--- START EXERCISE MATERIAL ---

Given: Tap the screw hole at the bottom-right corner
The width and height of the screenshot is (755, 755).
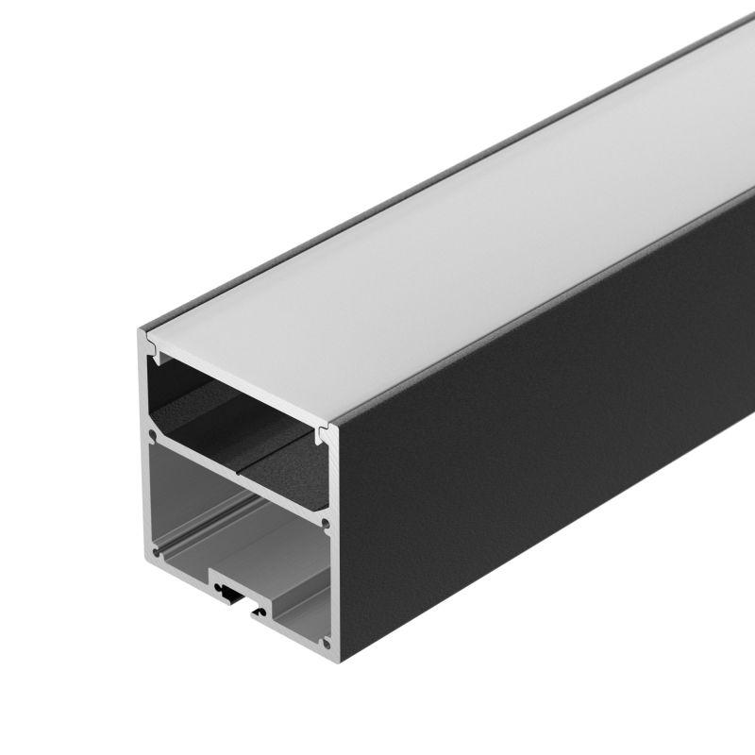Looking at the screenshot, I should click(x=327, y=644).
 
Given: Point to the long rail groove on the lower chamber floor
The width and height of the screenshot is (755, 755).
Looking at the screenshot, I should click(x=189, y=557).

--- END EXERCISE MATERIAL ---
--- START EXERCISE MATERIAL ---

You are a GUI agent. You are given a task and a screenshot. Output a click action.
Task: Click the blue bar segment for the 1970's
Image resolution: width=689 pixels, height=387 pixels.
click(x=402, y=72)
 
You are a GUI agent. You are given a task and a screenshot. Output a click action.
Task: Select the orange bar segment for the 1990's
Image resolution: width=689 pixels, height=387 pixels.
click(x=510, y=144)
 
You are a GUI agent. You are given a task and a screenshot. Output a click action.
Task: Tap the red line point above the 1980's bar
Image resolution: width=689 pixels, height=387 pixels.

--- END EXERCISE MATERIAL ---
--- START EXERCISE MATERIAL ---

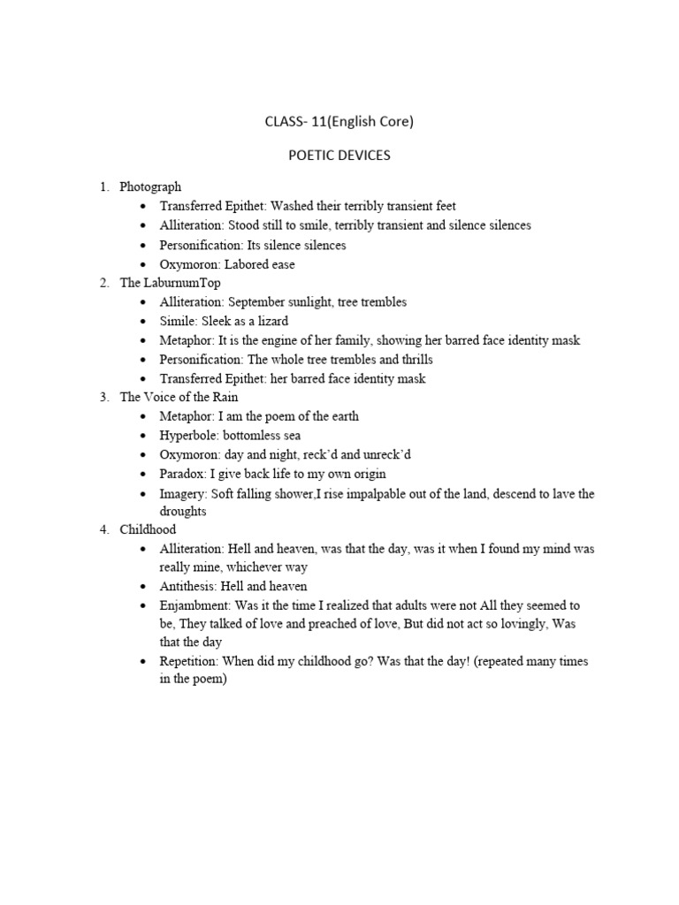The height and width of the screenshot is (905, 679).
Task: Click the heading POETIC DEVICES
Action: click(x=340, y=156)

--- END EXERCISE MATERIAL ---

__WHAT TO PRODUCE__: Give the lines of the listing above, from the line with "Given: Tap the" up to and including the line with "Looking at the screenshot, I should click(x=189, y=557).", as a Markdown table with the columns Row and Listing line. Skip blank lines and leave the pictures out.

__EXERCISE ANSWER__:
| Row | Listing line |
|---|---|
| 1 | Given: Tap the screw hole at the bottom-right corner |
| 2 | The width and height of the screenshot is (755, 755). |
| 3 | Looking at the screenshot, I should click(x=327, y=644). |
| 4 | Given: Point to the long rail groove on the lower chamber floor |
| 5 | The width and height of the screenshot is (755, 755). |
| 6 | Looking at the screenshot, I should click(x=189, y=557). |